Records for the exercise:
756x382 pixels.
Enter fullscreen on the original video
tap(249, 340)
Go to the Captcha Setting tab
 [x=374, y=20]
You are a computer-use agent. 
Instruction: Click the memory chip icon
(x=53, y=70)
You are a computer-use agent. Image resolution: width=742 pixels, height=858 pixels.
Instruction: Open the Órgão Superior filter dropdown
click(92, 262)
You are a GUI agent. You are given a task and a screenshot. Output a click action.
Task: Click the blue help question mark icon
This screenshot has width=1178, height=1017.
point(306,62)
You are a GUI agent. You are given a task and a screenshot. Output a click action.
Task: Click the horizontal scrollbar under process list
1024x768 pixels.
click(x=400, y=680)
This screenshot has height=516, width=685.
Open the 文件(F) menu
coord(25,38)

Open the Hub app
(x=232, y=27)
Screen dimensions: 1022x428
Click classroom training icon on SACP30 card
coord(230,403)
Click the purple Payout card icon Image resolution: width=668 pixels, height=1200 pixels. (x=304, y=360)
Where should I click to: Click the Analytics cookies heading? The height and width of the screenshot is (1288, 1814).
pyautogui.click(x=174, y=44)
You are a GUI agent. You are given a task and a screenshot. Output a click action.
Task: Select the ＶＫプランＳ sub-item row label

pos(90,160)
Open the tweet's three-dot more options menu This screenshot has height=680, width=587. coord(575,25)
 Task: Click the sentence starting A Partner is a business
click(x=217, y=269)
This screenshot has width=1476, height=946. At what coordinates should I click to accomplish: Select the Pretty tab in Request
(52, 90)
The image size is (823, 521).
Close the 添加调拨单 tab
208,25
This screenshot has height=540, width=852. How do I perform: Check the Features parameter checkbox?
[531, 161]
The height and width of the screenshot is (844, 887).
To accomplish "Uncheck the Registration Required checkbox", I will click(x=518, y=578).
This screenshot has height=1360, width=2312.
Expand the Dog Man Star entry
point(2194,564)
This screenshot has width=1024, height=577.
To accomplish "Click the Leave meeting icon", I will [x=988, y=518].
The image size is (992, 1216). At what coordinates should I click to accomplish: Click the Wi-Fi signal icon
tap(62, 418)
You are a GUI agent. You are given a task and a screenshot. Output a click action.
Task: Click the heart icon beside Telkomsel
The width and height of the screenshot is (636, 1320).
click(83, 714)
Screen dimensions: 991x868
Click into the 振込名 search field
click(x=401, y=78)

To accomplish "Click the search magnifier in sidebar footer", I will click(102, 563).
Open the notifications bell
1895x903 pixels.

Work request: Your answer is to contain exactly the lines from the one holding "Task: Select the ＶＫプランＳ sub-item row label" to the end of the entries, with no other line.

Result for this task:
Task: Select the ＶＫプランＳ sub-item row label

pos(90,160)
Open the tweet's three-dot more options menu This screenshot has height=680, width=587. coord(575,25)
 Task: Click the sentence starting A Partner is a business
click(x=217, y=269)
This screenshot has width=1476, height=946. At what coordinates should I click to accomplish: Select the Pretty tab in Request
(52, 90)
The image size is (823, 521).
Close the 添加调拨单 tab
208,25
This screenshot has height=540, width=852. How do I perform: Check the Features parameter checkbox?
[531, 161]
The height and width of the screenshot is (844, 887).
To accomplish "Uncheck the Registration Required checkbox", I will click(x=518, y=578).
This screenshot has height=1360, width=2312.
Expand the Dog Man Star entry
point(2194,564)
This screenshot has width=1024, height=577.
To accomplish "Click the Leave meeting icon", I will [x=988, y=518].
The image size is (992, 1216). At what coordinates should I click to accomplish: Click the Wi-Fi signal icon
tap(62, 418)
You are a GUI agent. You are given a task and a screenshot. Output a click action.
Task: Click the heart icon beside Telkomsel
The width and height of the screenshot is (636, 1320).
click(83, 714)
Screen dimensions: 991x868
Click into the 振込名 search field
click(x=401, y=78)

To accomplish "Click the search magnifier in sidebar footer", I will click(102, 563).
Open the notifications bell
1895x903 pixels.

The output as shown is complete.